THE IDEAL SAN FRANCISCO
By Mayor James D. Phelan
Apart from the consideration of utility, there is much to be done to make San Francisco an ideal city. There are citizens utilitarian in their lives, as well as in their aspirations, and this class must be educated to an appreciation of the beautiful, before they will give their vote and support to any movement whose end is beauty.
This is not an easy task, when it is known that San Francisco cannot be metamorphosed without incurring municipal indebtedness, and that two-thirds of the electors are required by law to give their assent to the issuance of bonds.
The rough work of the building of a city has been successfully accomplished in San Francisco. The forest, as it were, has been cleared, the land has been tilled, the promise is abundant. We must bank on that. The circulation of the medium of exchange, if wisely directed it not necessarily waste nor extravagance, but new wealth is thereby made and prosperity invited.
San Francisco must act on the theory; that the future is on her side; there is no good reason to doubt it, and no progress can be made without it.

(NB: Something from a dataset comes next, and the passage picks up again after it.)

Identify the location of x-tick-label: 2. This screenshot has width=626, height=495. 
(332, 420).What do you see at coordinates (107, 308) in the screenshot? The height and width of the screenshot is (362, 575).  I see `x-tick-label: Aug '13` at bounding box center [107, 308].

We are told that the banks are full of money, but that improvements are not made, nor enterprises inaugurated, because the population does not warrant it; but business makes business. Certainly population will not come unless there are facilities for handling population, and inducements offered, nor can prosperity accept an invitation that is not sent.
Capital is timid, but success comes only of courage. San Francisco is in the position of a young merchant, whose future depends on the clearness of his vision, the boldness of his enterprise, the steadiness of his hand. He borrows with confidence, knowing his ability to repay; he surveys the field in which he is to make his operations, and satisfies himself that it will yield abundant returns.
The old merchant, who has slowly accumulated his own capital, like some of the older cities, has no need to borrow money, nor any occasion to make extraordinary expenditures.
It is said in England that a national debt is a national blessing. I do not know what that means, unless it be that the proceeds of the debt are invested in public works of all kinds, by land or sea, and that the pride of the people is excited by the beauty and strength of their country, and they will therefore make sacrifices for its preservation and defense.
To fight for ones country is only second to make ones country worth fighting for. Anything that can wed the people to the soil is a distinct national advantage; anything that will awaken the pride of the people in their city is a priceless boon.
With money San Francisco can reduce its death-rate by improved sanitation; it could possess its own public utilities, as water and artificial light, and save us the moral humiliation of perennial corruption, which dims our civic pride and embitters our political life.
It can make the streets afford pleasure to all who use them. It could, imitating Paris, Berlin and Vienna, wed our superb [Golden Gate] Park to the city, by connecting it with the business and residence portion by beautiful boulevards, green with foliage; and, by thus holding and attracting a large population, it would bring business and profit to every industry; for we know that the great capitals of Europe vie with each other in physical attractions, and that beauty has a marvelous money-making faculty.
Then would follow museums, galleries of art and theaters, until San Francisco, by reason of its remarkable meteorological advantages, would assume the position of the most beautiful city in America, and its population the most artistic and pleasure-loving, drawing to its realm myriads of strangers from year to year.
The influence of beauty would not be lost on the rising generation; and whereas we might at first have to import talent, thereafter our native population would be educated to such a degree of perfection by reason of its environment, that artists and musicians, and men and women of taste would be a distinguishing part of this now cosmopolitan, but then American community.
We are far enough away from the great cities of the East to develop an individuality, and that very remoteness makes it incumbent upon us to work out our own salvation.
San Francisco would be an ideal city when this fact is engrafted upon the minds of a majority of its people. A new charter, giving us a responsible government, without which honesty and efficiency cannot be secured, will serve to hasten the realization of The Ideal City, which we all approve in the abstract, and yet for which so few were willing to seriously strive, and for which so very few are willing to pay. I have the utmost confidence, however, in its ultimate consummation.